**ISTRUZIONI ESERCIZIO:**
Riporta senza alcuna modifica il tratto di righe che va dalla riga contenente "Image resolution: width=367" fino alla riga contenente "point(814,125)", estremi inclusi.

(Righe per individuare testo ed elementi)
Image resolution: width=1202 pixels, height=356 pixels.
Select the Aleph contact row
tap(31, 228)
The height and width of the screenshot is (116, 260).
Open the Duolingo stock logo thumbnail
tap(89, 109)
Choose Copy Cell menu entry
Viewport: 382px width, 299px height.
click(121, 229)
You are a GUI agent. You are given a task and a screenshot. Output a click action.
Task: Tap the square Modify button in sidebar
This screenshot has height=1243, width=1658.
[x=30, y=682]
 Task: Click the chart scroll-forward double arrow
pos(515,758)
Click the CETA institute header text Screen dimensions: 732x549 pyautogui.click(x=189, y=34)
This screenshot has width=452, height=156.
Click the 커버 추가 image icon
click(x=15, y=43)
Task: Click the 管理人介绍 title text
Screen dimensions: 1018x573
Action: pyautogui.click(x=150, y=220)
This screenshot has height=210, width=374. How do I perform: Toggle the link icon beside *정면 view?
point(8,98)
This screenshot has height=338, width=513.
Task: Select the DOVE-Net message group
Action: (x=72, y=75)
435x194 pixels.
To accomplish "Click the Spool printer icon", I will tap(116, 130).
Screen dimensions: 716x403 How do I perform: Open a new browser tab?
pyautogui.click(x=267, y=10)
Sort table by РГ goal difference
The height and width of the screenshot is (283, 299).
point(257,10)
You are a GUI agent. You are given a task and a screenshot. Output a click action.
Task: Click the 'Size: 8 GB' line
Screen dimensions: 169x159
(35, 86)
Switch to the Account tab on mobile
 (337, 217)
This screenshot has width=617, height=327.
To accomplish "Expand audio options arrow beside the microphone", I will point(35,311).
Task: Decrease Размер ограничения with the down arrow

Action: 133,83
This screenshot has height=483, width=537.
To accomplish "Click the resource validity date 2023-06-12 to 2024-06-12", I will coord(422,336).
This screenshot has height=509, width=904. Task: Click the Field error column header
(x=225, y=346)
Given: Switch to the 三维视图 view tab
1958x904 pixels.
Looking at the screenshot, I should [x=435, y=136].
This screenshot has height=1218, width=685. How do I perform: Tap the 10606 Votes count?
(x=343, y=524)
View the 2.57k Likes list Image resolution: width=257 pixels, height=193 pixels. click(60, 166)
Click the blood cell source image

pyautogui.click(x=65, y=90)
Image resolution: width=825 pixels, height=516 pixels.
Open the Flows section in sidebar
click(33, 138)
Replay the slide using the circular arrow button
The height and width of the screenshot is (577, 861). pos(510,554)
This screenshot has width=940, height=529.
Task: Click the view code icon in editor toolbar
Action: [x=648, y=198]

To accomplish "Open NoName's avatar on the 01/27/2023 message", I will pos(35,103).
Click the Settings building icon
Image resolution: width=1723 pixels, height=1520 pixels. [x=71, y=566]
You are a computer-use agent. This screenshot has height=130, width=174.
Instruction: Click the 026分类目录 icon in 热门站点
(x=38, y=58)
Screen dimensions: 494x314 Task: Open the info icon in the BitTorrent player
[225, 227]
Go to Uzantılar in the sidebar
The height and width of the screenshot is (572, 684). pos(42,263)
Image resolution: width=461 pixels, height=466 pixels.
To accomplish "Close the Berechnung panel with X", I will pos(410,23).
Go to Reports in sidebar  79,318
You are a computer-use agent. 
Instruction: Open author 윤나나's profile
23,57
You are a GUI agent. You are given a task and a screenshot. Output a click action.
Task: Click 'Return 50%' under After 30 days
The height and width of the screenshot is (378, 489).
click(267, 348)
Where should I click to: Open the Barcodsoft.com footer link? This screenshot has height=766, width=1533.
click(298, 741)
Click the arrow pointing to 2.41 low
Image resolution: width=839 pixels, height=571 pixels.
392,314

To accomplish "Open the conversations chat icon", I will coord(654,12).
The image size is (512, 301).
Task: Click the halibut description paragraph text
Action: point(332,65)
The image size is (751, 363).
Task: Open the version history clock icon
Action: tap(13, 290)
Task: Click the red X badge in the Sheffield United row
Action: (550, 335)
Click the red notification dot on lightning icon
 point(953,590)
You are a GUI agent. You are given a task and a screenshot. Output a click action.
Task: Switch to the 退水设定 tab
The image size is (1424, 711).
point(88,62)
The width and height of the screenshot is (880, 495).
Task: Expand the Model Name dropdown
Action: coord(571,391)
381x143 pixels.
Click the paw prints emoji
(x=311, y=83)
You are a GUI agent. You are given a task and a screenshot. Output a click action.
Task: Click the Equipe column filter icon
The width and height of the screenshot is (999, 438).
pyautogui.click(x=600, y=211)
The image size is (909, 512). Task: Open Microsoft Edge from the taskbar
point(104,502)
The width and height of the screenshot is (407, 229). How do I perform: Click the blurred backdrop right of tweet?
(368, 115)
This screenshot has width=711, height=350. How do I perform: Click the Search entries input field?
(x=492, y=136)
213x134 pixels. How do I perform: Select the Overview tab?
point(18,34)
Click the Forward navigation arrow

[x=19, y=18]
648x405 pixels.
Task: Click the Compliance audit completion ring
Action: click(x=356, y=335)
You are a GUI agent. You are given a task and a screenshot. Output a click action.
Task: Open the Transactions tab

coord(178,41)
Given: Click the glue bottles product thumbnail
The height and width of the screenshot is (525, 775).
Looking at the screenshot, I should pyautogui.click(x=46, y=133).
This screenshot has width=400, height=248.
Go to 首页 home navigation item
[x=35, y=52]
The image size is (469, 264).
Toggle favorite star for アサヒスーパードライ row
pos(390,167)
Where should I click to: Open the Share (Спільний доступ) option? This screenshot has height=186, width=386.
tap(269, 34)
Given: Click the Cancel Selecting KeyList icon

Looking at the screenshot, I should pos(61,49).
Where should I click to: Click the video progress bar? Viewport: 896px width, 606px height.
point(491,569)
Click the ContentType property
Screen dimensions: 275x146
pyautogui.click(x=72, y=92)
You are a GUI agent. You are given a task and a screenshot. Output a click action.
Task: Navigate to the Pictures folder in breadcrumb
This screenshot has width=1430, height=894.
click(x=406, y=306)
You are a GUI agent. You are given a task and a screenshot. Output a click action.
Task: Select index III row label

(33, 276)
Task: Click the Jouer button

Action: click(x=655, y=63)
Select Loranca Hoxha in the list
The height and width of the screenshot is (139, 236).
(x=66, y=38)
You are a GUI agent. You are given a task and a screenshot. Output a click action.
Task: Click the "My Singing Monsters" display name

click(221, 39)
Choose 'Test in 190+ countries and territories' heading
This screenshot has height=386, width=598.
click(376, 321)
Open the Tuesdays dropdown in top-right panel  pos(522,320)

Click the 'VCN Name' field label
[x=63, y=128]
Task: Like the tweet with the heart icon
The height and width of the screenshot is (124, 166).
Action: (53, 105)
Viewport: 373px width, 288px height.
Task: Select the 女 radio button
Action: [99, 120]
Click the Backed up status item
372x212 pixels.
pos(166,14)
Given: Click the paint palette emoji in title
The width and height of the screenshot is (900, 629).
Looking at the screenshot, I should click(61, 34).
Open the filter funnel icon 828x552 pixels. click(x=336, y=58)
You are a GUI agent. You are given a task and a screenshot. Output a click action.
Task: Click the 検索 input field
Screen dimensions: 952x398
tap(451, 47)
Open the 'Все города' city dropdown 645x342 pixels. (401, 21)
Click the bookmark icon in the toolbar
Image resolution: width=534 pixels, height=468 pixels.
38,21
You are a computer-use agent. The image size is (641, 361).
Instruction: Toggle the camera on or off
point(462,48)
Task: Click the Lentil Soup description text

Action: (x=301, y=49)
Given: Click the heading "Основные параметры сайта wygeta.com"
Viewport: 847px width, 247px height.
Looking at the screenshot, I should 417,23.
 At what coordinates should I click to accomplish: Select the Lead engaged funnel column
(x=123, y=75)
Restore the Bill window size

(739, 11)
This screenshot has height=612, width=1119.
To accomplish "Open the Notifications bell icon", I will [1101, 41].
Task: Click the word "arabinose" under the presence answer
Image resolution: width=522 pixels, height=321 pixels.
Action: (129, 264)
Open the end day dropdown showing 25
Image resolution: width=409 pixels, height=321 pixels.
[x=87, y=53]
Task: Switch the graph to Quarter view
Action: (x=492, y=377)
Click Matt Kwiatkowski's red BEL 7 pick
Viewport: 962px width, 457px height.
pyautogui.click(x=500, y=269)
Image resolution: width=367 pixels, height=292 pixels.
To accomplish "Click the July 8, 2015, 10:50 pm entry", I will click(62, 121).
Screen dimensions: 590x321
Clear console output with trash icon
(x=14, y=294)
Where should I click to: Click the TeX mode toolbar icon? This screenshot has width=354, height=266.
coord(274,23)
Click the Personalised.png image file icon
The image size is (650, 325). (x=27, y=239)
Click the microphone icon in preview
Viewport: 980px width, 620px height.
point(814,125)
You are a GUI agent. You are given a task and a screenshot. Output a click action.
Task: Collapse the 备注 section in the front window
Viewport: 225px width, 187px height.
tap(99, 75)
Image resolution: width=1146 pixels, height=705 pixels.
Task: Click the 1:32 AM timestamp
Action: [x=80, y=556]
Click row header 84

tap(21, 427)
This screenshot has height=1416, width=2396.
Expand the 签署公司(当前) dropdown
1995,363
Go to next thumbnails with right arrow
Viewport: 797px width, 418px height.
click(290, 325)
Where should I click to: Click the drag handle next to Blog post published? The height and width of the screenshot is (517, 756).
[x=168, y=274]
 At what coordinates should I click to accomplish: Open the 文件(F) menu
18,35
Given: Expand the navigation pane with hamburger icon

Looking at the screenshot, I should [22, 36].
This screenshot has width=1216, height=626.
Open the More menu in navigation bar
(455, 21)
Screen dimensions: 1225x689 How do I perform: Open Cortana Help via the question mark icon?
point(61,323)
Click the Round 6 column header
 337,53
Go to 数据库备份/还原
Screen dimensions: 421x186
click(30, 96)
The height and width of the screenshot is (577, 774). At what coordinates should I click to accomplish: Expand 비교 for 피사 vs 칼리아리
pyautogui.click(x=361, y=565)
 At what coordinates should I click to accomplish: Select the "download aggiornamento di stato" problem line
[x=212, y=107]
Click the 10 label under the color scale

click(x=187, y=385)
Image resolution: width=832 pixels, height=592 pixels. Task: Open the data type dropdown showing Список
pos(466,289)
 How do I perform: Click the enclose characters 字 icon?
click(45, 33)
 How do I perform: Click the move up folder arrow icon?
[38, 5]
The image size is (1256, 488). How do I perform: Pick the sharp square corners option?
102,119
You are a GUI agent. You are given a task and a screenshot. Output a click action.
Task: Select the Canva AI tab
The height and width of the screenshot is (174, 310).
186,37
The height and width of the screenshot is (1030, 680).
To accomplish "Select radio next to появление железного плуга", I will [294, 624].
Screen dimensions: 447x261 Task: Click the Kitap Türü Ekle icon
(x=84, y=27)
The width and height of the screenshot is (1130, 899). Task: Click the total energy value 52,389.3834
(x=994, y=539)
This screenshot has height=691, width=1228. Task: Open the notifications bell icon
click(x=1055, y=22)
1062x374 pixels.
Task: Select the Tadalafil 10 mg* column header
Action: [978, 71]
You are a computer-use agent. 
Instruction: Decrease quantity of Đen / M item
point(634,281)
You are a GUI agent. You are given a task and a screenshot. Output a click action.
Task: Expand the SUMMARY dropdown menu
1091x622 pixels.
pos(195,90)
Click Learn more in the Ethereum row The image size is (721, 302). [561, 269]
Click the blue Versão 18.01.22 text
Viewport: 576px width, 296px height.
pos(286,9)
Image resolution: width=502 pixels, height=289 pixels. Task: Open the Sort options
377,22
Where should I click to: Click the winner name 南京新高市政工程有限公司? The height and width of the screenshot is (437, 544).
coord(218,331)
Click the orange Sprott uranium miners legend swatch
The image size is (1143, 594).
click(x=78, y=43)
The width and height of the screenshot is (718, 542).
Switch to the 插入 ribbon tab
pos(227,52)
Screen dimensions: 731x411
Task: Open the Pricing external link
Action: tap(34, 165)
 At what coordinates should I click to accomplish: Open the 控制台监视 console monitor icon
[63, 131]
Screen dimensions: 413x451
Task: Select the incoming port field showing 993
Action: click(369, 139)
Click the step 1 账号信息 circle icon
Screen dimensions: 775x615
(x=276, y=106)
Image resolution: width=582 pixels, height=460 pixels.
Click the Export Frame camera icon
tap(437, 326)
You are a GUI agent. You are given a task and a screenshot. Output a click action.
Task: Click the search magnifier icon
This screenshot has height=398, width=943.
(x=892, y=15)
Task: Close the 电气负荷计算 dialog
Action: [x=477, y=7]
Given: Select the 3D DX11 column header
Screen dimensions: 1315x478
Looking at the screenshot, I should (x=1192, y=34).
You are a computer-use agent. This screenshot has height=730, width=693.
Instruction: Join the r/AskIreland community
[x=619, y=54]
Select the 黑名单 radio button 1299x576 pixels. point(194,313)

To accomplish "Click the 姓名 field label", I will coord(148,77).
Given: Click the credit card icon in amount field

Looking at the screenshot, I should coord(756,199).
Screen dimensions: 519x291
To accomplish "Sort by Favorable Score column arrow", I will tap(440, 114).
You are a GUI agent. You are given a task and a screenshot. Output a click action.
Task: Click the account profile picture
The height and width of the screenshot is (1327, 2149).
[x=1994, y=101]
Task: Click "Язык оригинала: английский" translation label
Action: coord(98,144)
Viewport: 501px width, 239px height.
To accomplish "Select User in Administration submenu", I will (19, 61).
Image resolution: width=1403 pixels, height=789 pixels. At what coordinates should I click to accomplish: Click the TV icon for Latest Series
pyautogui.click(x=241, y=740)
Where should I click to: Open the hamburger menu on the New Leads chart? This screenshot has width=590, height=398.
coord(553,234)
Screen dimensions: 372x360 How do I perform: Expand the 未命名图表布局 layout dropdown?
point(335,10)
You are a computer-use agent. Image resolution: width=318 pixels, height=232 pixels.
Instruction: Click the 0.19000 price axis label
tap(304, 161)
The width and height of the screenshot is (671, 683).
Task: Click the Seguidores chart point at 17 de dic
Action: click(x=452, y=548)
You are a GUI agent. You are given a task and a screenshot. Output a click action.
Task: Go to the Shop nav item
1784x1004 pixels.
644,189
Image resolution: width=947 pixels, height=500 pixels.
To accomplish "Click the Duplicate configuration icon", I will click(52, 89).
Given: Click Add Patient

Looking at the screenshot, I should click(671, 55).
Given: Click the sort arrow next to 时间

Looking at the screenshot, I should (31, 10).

**OUTPUT ATTESO:**
Image resolution: width=367 pixels, height=292 pixels.
To accomplish "Click the July 8, 2015, 10:50 pm entry", I will click(62, 121).
Screen dimensions: 590x321
Clear console output with trash icon
(x=14, y=294)
Where should I click to: Click the TeX mode toolbar icon? This screenshot has width=354, height=266.
coord(274,23)
Click the Personalised.png image file icon
The image size is (650, 325). (x=27, y=239)
Click the microphone icon in preview
Viewport: 980px width, 620px height.
point(814,125)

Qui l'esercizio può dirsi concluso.